An old busted lick tank.  You can't verify this, but it's sitting in about the same spot where this little story takes place.


A guy in a truck comes by and just fills it up, but our tank had sat empty for a long time and filled up with twenty or thirty gallons of rain over a period of... I don't know how long. Well our old man tasked Jake and I with dumping the water so he could get it refilled. From a technical standpoint this is a simple task, and we set about it without knowing what we were in for. We got over to the barn lot the tank was in and popped off the top. It's like a big lid. Immediately we were staggered by the smell. There had been a little bit of the molasses mixture still in the tank when it began to fill with rain. This sweet easy to get at source of sustenance was a fly magnet. Alas flies are stupid and while they found their way into the tank easy enough a great host failed to exit. It's hard to say, but I honestly think it might have been into the tens of thousands range on how many flies made up that foul soup that rippled in the bottom of the tank.

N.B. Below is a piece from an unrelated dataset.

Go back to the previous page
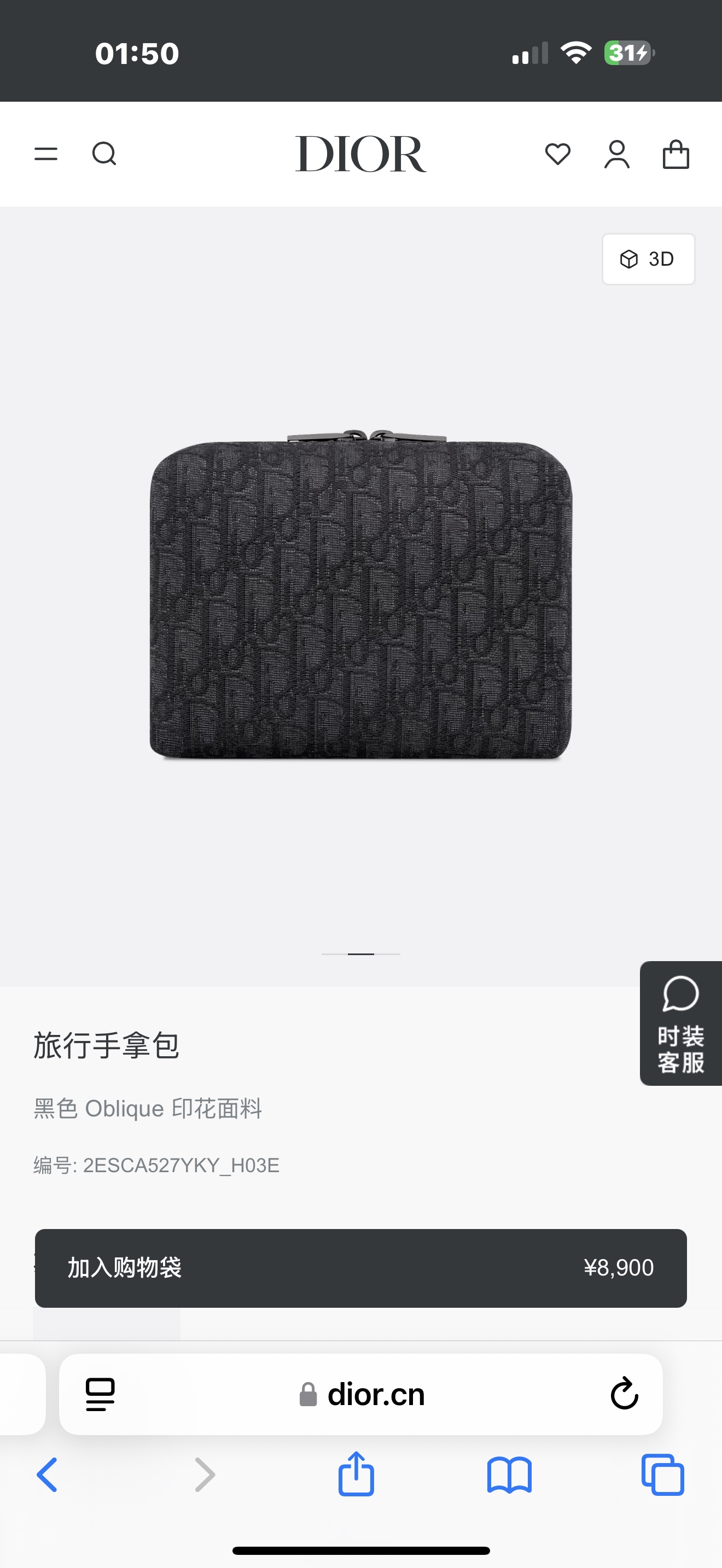722x1568 pixels. 47,1475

We stepped back to compose ourselves. Jake's plan, which was a good one, was simple enough, get under one side and dump it over away from us. Side by side we grabbed the lip of the tank and hefted it up off the ground, the brown rather thick liquid pooling at the far end. It was heavier than we thought and our leverage on the tank wasn't as good as it could have been. We dropped our edge and in a rush the water rolled back to our side of the tank splashing up into our faces. I gagged, turned made it a few steps and let loose whatever was in my stomach. I was a bit preoccupied, but I think Jake managed not to throw up. The smell was... well it's hard to describe; stagnate water, pounds of dead flies, mixed with what was left of the sweet smelling molasses, all fermented nicely in the tank for weeks if not months.

It was heavier than we initially thought, but we could dump it over, we knew that much. Jake got a little angry at me cause it took me a few minutes to settle myself enough to walk up to the tank alongside him. We had stirred it all up and now the smell was constantly emanating from the mess inside. I gave up about halfway through our second attempt, which really pissed Jake off. After another few minutes of pacing around I finally walked up to the tank and we upturned the damn thing. I can still see that shit spilling out onto the ground, uhhgg.

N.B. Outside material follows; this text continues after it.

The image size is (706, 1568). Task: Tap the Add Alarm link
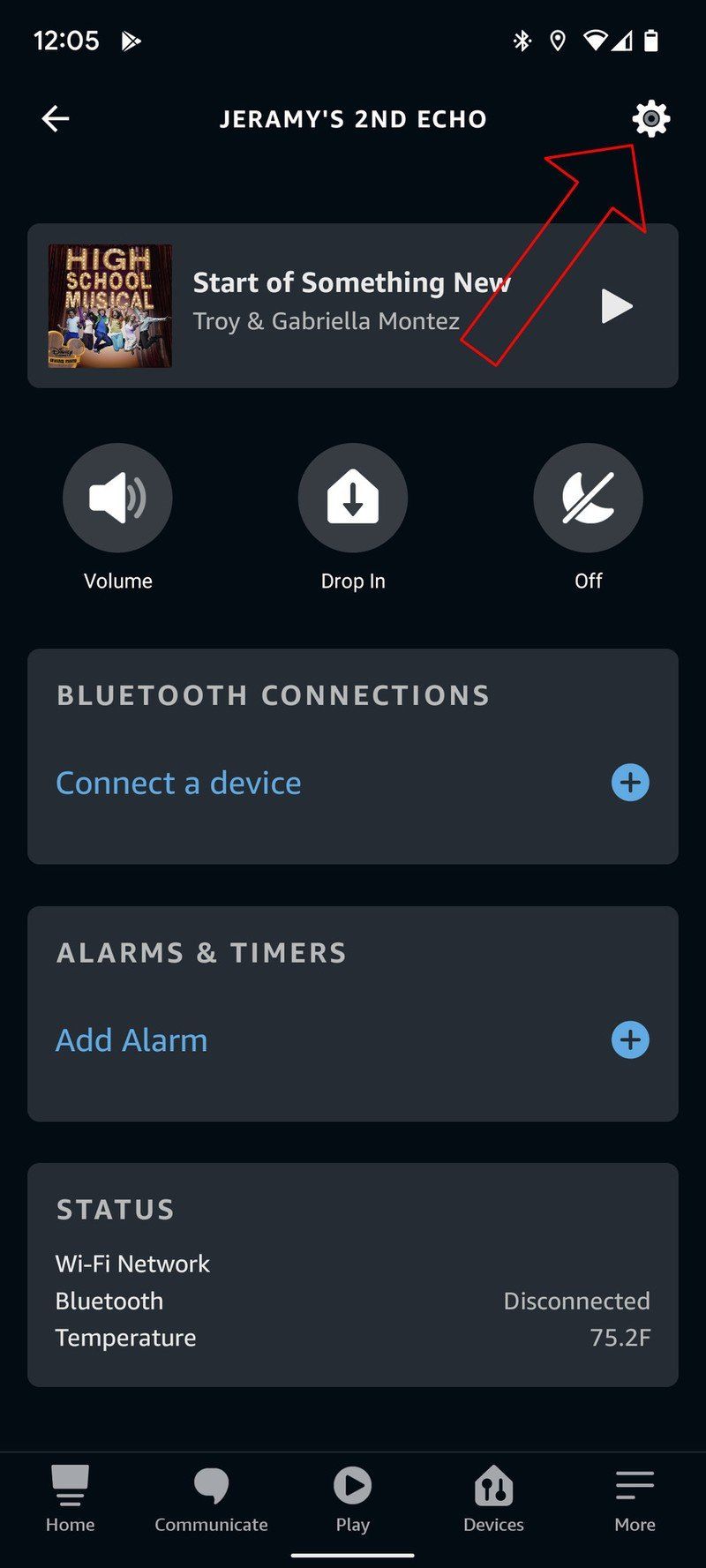click(131, 1039)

Promptly we got back over to the house and I jumped in the shower. It's been probably damn near twenty years and there has yet to be anything I've encountered that rivals that unholy stench.

Monday, September 26, 2011

Line 'O the day - July 9, 2008

The balance between being accommodating and being assertive is nearly impossible to maintain.
Or
Nice guys finish last because it’s a sacrifice they’re willing to make for the sake of others.


Present day note:
My best friend half hates me because of this aspect of my personality.

Tuesday, September 20, 2011

Line 'O the day - July 4, 2008

I don’t believe in God, because I don’t give a shit if anyone believes in me. And if, as they say, I am made in God’s likeness then my thoughts are akin to his, and he probably don’t give a rat’s ass if I believe in him or not.


Present day note:
Contradictions and half truths abound in this Line. At first I say I don't believe in God, but then sorta allow God the ability to not give a shit. Also I say I don't give a shit if others believe in me. That's kind of true. I'd prefer people like me, and wouldn't mind if a few folk on this Earth cared about me, but if they'd rather not buy stock in Zeb that's not a big issue.

Tuesday, September 13, 2011

Line 'O the day - June 21, 2008

I regret an ungodly number of instances and aspects of my existence, but when I look at the whole I don’t think I could feel better about it.


Present day note:
Hindsight may be 20/20, but it is also informative as a motherfucker. If you really take the time to learn from the past.